I thought the pandemic would have broken the morale of our youth. Reports suggest a big downside in job opportunities, with small and medium enterprises (SMEs) being hit the hardest. SMEs, along with the informal sector, account for more than 90% of all jobs in India.When small businesses are in trouble, how can unemployment be controlled? Such a situation can make economists feel helpless, but the youth in small towns and villages and are hopeful. They think India is progressing and will open new doors. They are not wrong as they draw their strength from the soil.

But do not assume that everything is hunky-dory. Some helplessness prevails as the government is not recruiting. Working for the army, police and paramilitary forces is considered a status symbol in rural India, where a large segment are growing more and more despondent for the lack of government jobs, and the youth openly demanded government jobs at public meetings by ministers, .

To address their concerns, the government is focussing on innovation and self-employment, but it is still in the initial stages. It needs to be accelerated, otherwise it would be difficult to stop the migration of large number of people from villages. Such migration is indeed concerning. Due to this, our cities are crumbling and our villages are being deserted.

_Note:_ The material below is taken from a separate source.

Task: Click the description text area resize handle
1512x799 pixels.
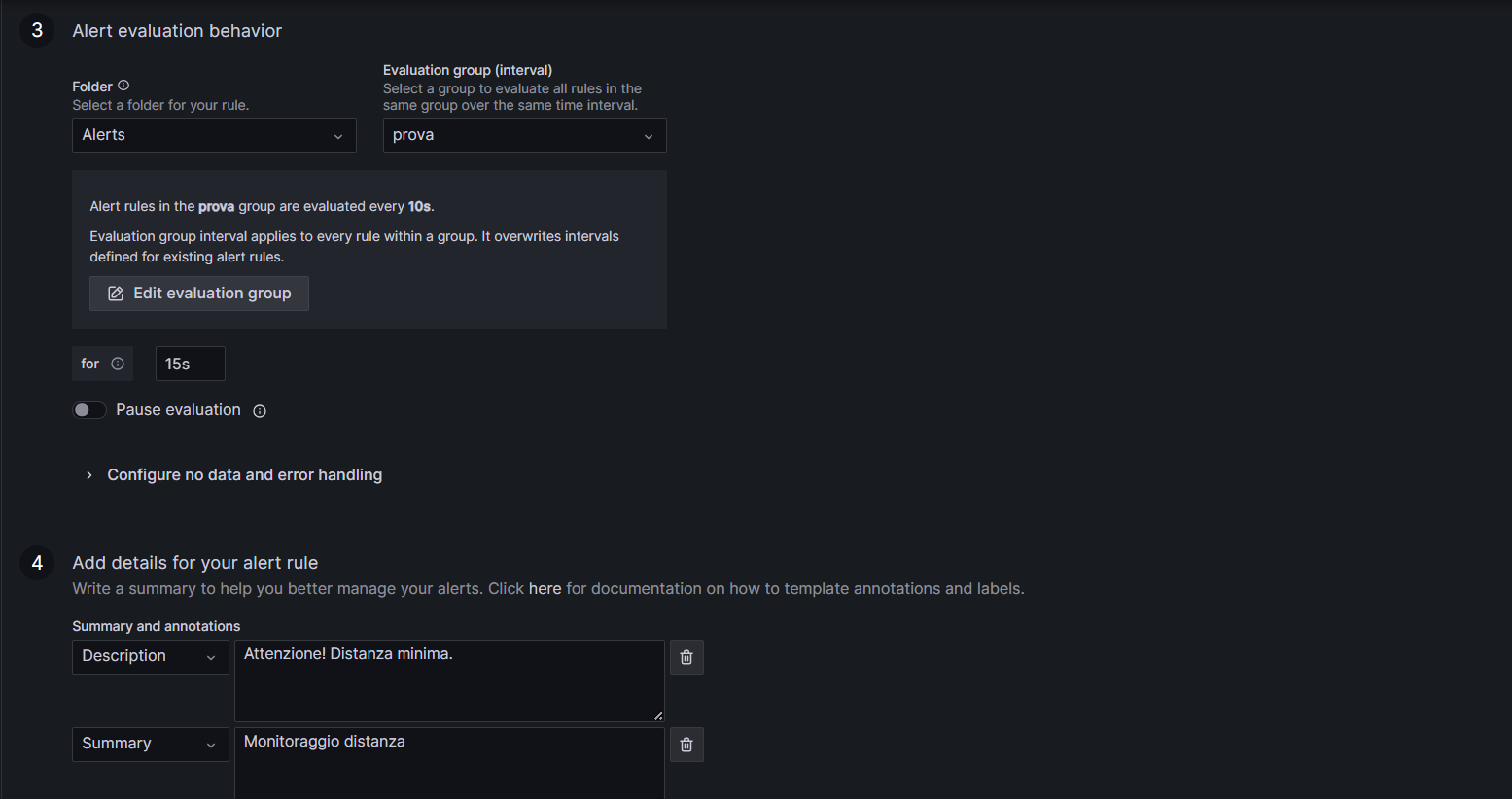Action: tap(658, 715)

A large number of voters also wished their leaders exercise some restraint while airing their views. They said if the leaders used their energy to address their concerns instead of abusing each other, things would change. In most places, people were dissatisfied with their representatives. There weren’t complaints about prominent leaders, but they believed the local representatives were not raising their concerns with the party high-command.

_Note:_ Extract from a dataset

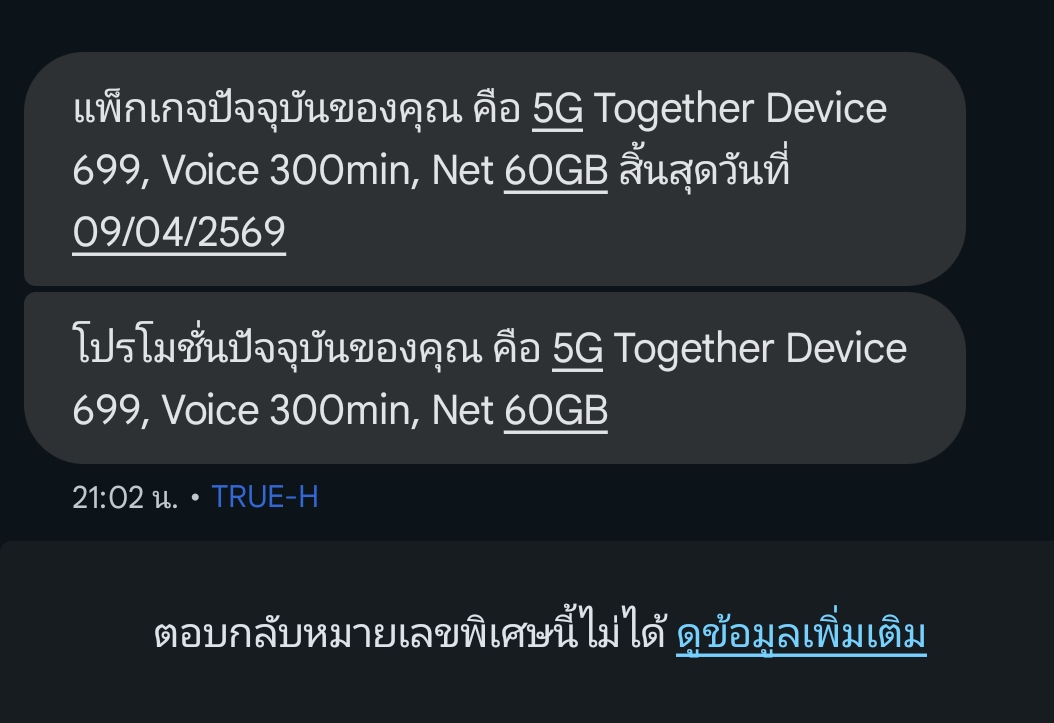
Task: Tap the 5G link in the แพ็กเกจ message
Action: (x=557, y=109)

However, an MLA confided in me that though he gets votes in the name of his party and its top leader, he has to spend hefty sums to win elections. While the leaders are applauded, there is nothing for him to show to his electorate? The ministers and chief ministers are chosen by the leadership, and they devote all their time and effort to keep them happy and serve their interests. “The bureaucrats do not listen to us, since we have no say in their appointment," he added. But, are the representatives capable of protecting the rights of the common man? Unfortunately, statistics say just the opposite. If the latest report of ADR is to be believed, during the ongoing assembly elections in Uttar Pradesh, as many as 4,442 people jumped onto the electoral fray. Out of these, 1,142 candidates have serious criminal cases. The number of Bharatiya Janata Party candidates with criminal cases is 169, while it is 224 for Samajwadi Party, 153 for BSP, 160 for Congress and 18 for Rashtriya Lok Dal. Some are even facing charges of murder, rape and kidnapping. Election after election, this trend is increasing.

There is a saying that in a democracy people get the leader they deserve. But do Indians deserve criminals? Also, this is what is reflected with a sharp decline in our political discourse!

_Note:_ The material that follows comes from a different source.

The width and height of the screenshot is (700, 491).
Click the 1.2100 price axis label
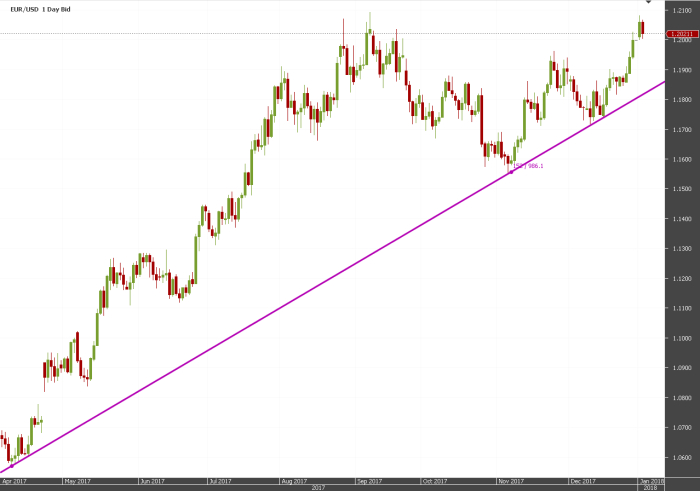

That’s not all. The number of billionaires will not increase in the next assembly. In Uttar Pradesh’s previous assembly, 322 (or 80% of the MLAs) were crorepatis.Their average income was estimated at 5.92 crore. Against this, in 2017-18, the per capita income was 48,520 in UP, which has now climbed to 74,480. It shows that the income of the common man does not double in five years, but the wealth of their representatives increases manifold. The question is whether they work in the public interest or for self-interest.

Shashi Shekhar is editor-in-chief, Hindustan. The views expressed are personal.